Instructions to follow
Copy out each of the following lines word for word.

Data supplied
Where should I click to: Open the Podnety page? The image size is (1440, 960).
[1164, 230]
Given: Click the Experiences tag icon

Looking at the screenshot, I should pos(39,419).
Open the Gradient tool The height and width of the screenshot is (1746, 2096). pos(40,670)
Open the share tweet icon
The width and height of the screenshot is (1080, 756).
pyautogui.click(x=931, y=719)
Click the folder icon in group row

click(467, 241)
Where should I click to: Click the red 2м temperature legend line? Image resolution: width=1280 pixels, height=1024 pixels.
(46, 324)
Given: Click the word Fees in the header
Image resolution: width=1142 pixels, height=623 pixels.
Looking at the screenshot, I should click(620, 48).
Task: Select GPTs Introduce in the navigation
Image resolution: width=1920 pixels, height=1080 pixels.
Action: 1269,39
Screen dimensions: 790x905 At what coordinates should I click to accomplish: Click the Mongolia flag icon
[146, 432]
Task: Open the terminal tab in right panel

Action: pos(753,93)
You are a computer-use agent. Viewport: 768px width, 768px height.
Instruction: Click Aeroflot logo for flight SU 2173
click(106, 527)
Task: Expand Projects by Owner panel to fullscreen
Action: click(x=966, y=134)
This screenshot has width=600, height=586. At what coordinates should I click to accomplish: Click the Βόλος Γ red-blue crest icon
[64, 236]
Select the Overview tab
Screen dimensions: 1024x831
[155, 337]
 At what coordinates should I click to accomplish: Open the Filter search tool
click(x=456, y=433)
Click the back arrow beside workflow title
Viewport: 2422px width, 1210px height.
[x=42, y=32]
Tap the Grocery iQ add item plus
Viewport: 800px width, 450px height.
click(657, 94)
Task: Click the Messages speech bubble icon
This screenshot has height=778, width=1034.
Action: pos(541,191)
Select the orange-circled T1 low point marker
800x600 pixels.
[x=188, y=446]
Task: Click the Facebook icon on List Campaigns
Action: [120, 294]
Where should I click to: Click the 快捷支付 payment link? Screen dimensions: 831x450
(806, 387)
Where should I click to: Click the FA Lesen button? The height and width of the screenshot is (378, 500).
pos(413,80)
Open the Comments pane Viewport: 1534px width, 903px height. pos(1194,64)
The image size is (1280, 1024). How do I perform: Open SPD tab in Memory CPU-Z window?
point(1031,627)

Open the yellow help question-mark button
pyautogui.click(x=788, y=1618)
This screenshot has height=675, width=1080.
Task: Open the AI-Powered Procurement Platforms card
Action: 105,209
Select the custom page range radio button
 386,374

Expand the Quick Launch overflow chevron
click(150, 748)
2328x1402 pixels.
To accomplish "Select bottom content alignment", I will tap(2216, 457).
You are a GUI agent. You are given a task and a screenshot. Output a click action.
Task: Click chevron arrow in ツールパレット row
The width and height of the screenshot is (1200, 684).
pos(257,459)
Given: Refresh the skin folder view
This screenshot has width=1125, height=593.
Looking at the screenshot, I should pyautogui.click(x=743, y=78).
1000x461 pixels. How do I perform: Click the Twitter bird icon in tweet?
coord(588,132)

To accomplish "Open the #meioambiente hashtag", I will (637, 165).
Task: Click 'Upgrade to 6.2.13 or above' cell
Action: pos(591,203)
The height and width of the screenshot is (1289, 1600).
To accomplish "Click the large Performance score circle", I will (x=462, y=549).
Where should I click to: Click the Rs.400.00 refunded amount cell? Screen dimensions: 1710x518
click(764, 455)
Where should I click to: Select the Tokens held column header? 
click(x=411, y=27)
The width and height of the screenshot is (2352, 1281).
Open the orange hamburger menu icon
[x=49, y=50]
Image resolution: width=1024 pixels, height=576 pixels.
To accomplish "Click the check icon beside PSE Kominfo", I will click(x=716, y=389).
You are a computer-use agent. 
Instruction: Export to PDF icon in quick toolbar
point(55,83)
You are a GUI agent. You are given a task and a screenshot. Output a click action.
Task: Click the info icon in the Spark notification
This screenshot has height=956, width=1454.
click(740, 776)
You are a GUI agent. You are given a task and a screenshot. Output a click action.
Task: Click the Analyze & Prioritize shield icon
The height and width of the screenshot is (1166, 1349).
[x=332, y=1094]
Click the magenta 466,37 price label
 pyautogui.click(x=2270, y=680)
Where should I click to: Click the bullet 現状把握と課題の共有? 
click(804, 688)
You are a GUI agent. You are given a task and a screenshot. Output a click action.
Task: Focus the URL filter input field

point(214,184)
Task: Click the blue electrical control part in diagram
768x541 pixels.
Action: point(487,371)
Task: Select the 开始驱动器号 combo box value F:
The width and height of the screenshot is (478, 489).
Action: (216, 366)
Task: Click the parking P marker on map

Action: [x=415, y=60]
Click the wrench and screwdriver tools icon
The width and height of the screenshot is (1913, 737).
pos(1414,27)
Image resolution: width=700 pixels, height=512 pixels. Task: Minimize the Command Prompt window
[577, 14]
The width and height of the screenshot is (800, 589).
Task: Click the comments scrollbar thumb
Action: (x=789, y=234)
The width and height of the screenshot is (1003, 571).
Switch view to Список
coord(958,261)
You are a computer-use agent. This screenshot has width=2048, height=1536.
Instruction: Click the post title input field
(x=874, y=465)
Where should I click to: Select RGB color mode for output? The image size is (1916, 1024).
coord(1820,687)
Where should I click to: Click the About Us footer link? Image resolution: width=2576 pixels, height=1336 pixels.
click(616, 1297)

Task solution
Where should I click to: Open the Podnety page? The image size is (1440, 960).
[1164, 230]
Given: Click the Experiences tag icon

Looking at the screenshot, I should pos(39,419).
Open the Gradient tool The height and width of the screenshot is (1746, 2096). pos(40,670)
Open the share tweet icon
The width and height of the screenshot is (1080, 756).
pyautogui.click(x=931, y=719)
Click the folder icon in group row

click(467, 241)
Where should I click to: Click the red 2м temperature legend line? Image resolution: width=1280 pixels, height=1024 pixels.
(46, 324)
Given: Click the word Fees in the header
Image resolution: width=1142 pixels, height=623 pixels.
Looking at the screenshot, I should click(620, 48).
Task: Select GPTs Introduce in the navigation
Image resolution: width=1920 pixels, height=1080 pixels.
Action: 1269,39
Screen dimensions: 790x905 At what coordinates should I click to accomplish: Click the Mongolia flag icon
[146, 432]
Task: Open the terminal tab in right panel

Action: pos(753,93)
You are a computer-use agent. Viewport: 768px width, 768px height.
Instruction: Click Aeroflot logo for flight SU 2173
click(106, 527)
Task: Expand Projects by Owner panel to fullscreen
Action: click(x=966, y=134)
This screenshot has width=600, height=586. At what coordinates should I click to accomplish: Click the Βόλος Γ red-blue crest icon
[64, 236]
Select the Overview tab
Screen dimensions: 1024x831
[155, 337]
 At what coordinates should I click to accomplish: Open the Filter search tool
click(x=456, y=433)
Click the back arrow beside workflow title
Viewport: 2422px width, 1210px height.
[x=42, y=32]
Tap the Grocery iQ add item plus
Viewport: 800px width, 450px height.
click(657, 94)
Task: Click the Messages speech bubble icon
This screenshot has height=778, width=1034.
Action: pos(541,191)
Select the orange-circled T1 low point marker
800x600 pixels.
[x=188, y=446]
Task: Click the Facebook icon on List Campaigns
Action: [120, 294]
Where should I click to: Click the 快捷支付 payment link? Screen dimensions: 831x450
(806, 387)
Where should I click to: Click the FA Lesen button? The height and width of the screenshot is (378, 500).
pos(413,80)
Open the Comments pane Viewport: 1534px width, 903px height. pos(1194,64)
The image size is (1280, 1024). How do I perform: Open SPD tab in Memory CPU-Z window?
point(1031,627)

Open the yellow help question-mark button
pyautogui.click(x=788, y=1618)
This screenshot has height=675, width=1080.
Task: Open the AI-Powered Procurement Platforms card
Action: 105,209
Select the custom page range radio button
 386,374

Expand the Quick Launch overflow chevron
click(150, 748)
2328x1402 pixels.
To accomplish "Select bottom content alignment", I will tap(2216, 457).
You are a GUI agent. You are given a task and a screenshot. Output a click action.
Task: Click chevron arrow in ツールパレット row
The width and height of the screenshot is (1200, 684).
pos(257,459)
Given: Refresh the skin folder view
This screenshot has width=1125, height=593.
Looking at the screenshot, I should pyautogui.click(x=743, y=78).
1000x461 pixels. How do I perform: Click the Twitter bird icon in tweet?
coord(588,132)

To accomplish "Open the #meioambiente hashtag", I will (637, 165).
Task: Click 'Upgrade to 6.2.13 or above' cell
Action: pos(591,203)
The height and width of the screenshot is (1289, 1600).
To accomplish "Click the large Performance score circle", I will (x=462, y=549).
Where should I click to: Click the Rs.400.00 refunded amount cell? Screen dimensions: 1710x518
click(764, 455)
Where should I click to: Select the Tokens held column header? 
click(x=411, y=27)
The width and height of the screenshot is (2352, 1281).
Open the orange hamburger menu icon
[x=49, y=50]
Image resolution: width=1024 pixels, height=576 pixels.
To accomplish "Click the check icon beside PSE Kominfo", I will click(x=716, y=389).
You are a computer-use agent. 
Instruction: Export to PDF icon in quick toolbar
point(55,83)
You are a GUI agent. You are given a task and a screenshot. Output a click action.
Task: Click the info icon in the Spark notification
This screenshot has height=956, width=1454.
click(740, 776)
You are a GUI agent. You are given a task and a screenshot. Output a click action.
Task: Click the Analyze & Prioritize shield icon
The height and width of the screenshot is (1166, 1349).
[x=332, y=1094]
Click the magenta 466,37 price label
 pyautogui.click(x=2270, y=680)
Where should I click to: Click the bullet 現状把握と課題の共有? 
click(804, 688)
You are a GUI agent. You are given a task and a screenshot. Output a click action.
Task: Focus the URL filter input field

point(214,184)
Task: Click the blue electrical control part in diagram
768x541 pixels.
Action: point(487,371)
Task: Select the 开始驱动器号 combo box value F:
The width and height of the screenshot is (478, 489).
Action: (216, 366)
Task: Click the parking P marker on map

Action: [x=415, y=60]
Click the wrench and screwdriver tools icon
The width and height of the screenshot is (1913, 737).
pos(1414,27)
Image resolution: width=700 pixels, height=512 pixels. Task: Minimize the Command Prompt window
[577, 14]
The width and height of the screenshot is (800, 589).
Task: Click the comments scrollbar thumb
Action: (x=789, y=234)
The width and height of the screenshot is (1003, 571).
Switch view to Список
coord(958,261)
You are a computer-use agent. This screenshot has width=2048, height=1536.
Instruction: Click the post title input field
(x=874, y=465)
Where should I click to: Select RGB color mode for output? The image size is (1916, 1024).
coord(1820,687)
Where should I click to: Click the About Us footer link? Image resolution: width=2576 pixels, height=1336 pixels.
click(616, 1297)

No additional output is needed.